Instructions to follow: Rewrite the lines of the listing as a numbered list, starting with the line that contains "Image resolution: width=1456" and continuing through the line that contains "will click(x=1274, y=632).", both included. Leave out any blank lines.

Information supplied:
<<<<

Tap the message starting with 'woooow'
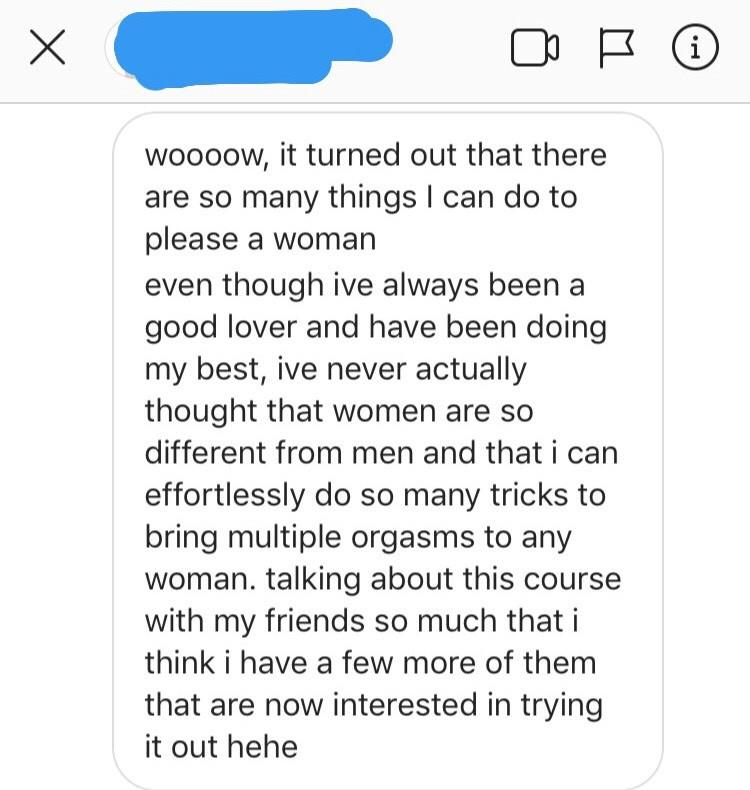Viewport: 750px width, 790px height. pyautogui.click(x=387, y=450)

>>>>
<<<<

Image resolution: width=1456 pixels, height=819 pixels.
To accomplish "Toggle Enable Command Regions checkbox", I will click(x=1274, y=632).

>>>>
<<<<

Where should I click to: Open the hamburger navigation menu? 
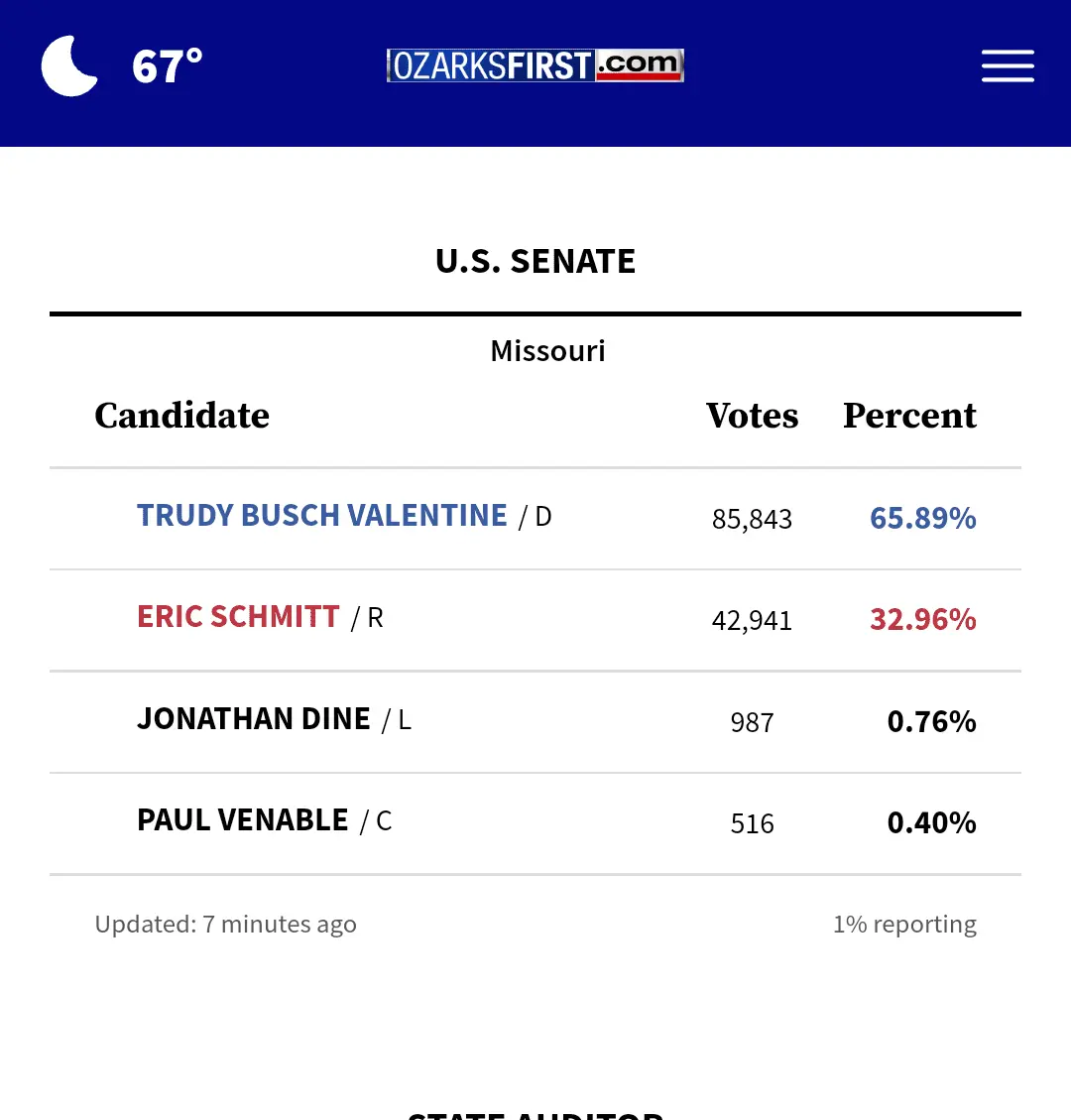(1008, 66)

>>>>

Answer to this exercise:
1. Image resolution: width=1456 pixels, height=819 pixels.
2. To accomplish "Toggle Enable Command Regions checkbox", I will click(x=1274, y=632).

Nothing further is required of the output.